KURU EKMEK ROMANTİZM
Bir Hiciv Yazısı
Romantizmin yeni adresi:
Bim poşetiyle gelen sevgili,
Çöp konteyneri manzarasında buluşuruz artık,
Gecenin karanlığında, şehir ışıklarının uzağında.
Mekân belli: Gecekondu balkonunda,
Çatlamış fayans üstünde iki plastik tabure,
Menüde ne var?
Bir bardak çay — sadece bir bardak çünkü diğeri çatlamış,
Ve tabii ki,
Kuru ekmek…
Bayatın da bayatı, unutulmuş sofraların mayası.
Çatal bıçak takımı mı?
O ne güzel şeydi, değil mi?
Şimdi çatal, bıçak hayal,
Kaşık ise sabırdan, umut ise kırık dökük evin duvarlarından…
Masanın üstünde yırtık faturalar,
Ve eski gazete sayfaları.
“Bize gel!” diyor televizyon, “Zenginler mutlu!”
Ama kim bilir, biz bu fakir sofralarda hangi mutluluğu yaşarız?
Kuru ekmek arası romantizm dedikleri işte bu:
— Sevgilim, zeytin alacak param olmadı ama ekmeği ikiye böldüm,
— Olsun aşkım, sen beni bölme yeter…
Yoksulluğun şiirini yazıyoruz beraber,
Karanlık odalarda mum ışığında umut tükenirken,
Dışarıda şehir ışıkları sönüyor sessizce.
Balkonun o çıplak çatlaklarında kayboluyor hayaller,
Ama biz yine de aşkımızı büyütüyoruz,
Bayat ekmeğin arasında, dertsiz yüzümüzü saklıyoruz.
“Birlikte her şeye varız!” diyorlar reklamda,
Bizse birlikte her şeye yokuz.
Yok battaniye, yok sağlık sigortası,
Yok asgari saygı,
Ama var… var bir şey…
Umut!
Çünkü fakirin en bedava malı umut.
Pazar filesi ise yere yığılmış düşler gibi,
Domates 40, biber 60, maaş ise yüzyıllık efsane,
Ama ne diyor sevgili:
— Bu biber acı, ama benim acım daha derin.

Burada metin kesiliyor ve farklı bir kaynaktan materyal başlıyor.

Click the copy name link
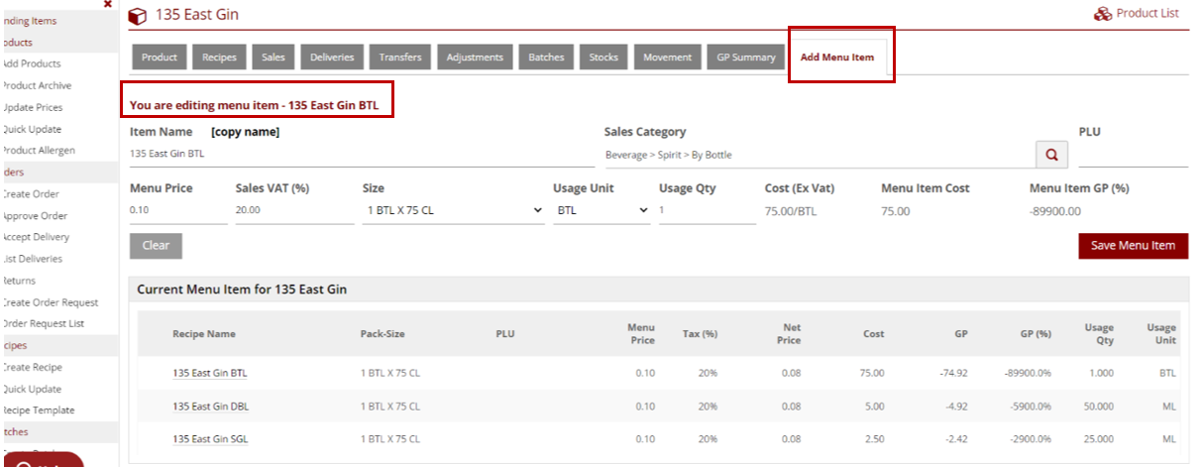This screenshot has width=1202, height=467. [245, 132]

Nikah masasında imzalar değil,
İşsizlik ve borçlar var artık.
“Yoksulluğa evet der misin benimle?”
Ve kadın gözlerinde yaşla, kalbinde kırık hayallerle cevap veriyor:
— Evet, çünkü başka yol yok.
Balkonun o küçük köşesinde,
Elektrik faturası ödenmemiş, karanlıkta bir aşk büyüyor,
Ve balayı:
Bir çay bardağı hayal,
İki şekerle tatlanmış umutlar.
Tabii ki çay yok.
Yoksullukta romantizm bu,
Çünkü başka türlü sevmek mümkün değil artık,
Ne ete ne peynire ne hayale paramız var.
Ama aşk var,
O da yetiyor bazılarına.
Çocuk “tablet istiyorum” dediğinde,
Baba yarım ekmek arası tabletle avutuyor onu.

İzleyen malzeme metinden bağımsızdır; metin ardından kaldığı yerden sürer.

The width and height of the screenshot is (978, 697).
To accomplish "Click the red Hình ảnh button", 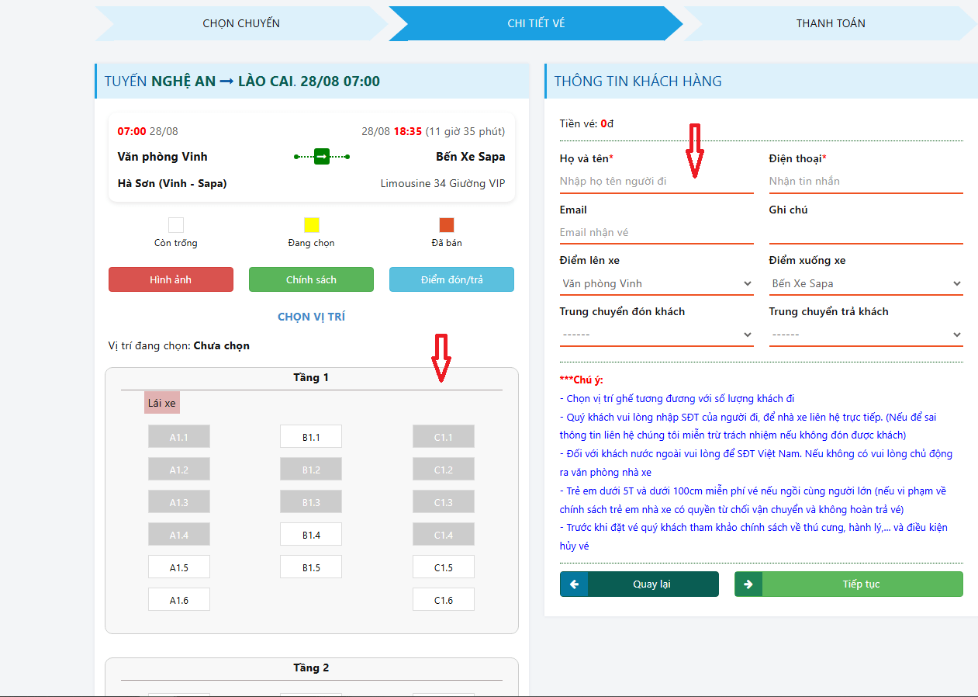I will pos(171,279).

Ve en kötü yanı, bu sefaletin alışkanlık haline gelmesi,
Bayat hayatın tadına varmak,
Ve sonunda kuru ekmek bile romantik geliyor insana.
İşte böyle dostlar,
Kuru ekmek arası romantizmdir yaşadığımız,
Sevgiliyle paylaşılan bayat ekmeğin altında yatan acıdır hayat,
Ama ne gam,
Yine de “romantik”tir bu hayat.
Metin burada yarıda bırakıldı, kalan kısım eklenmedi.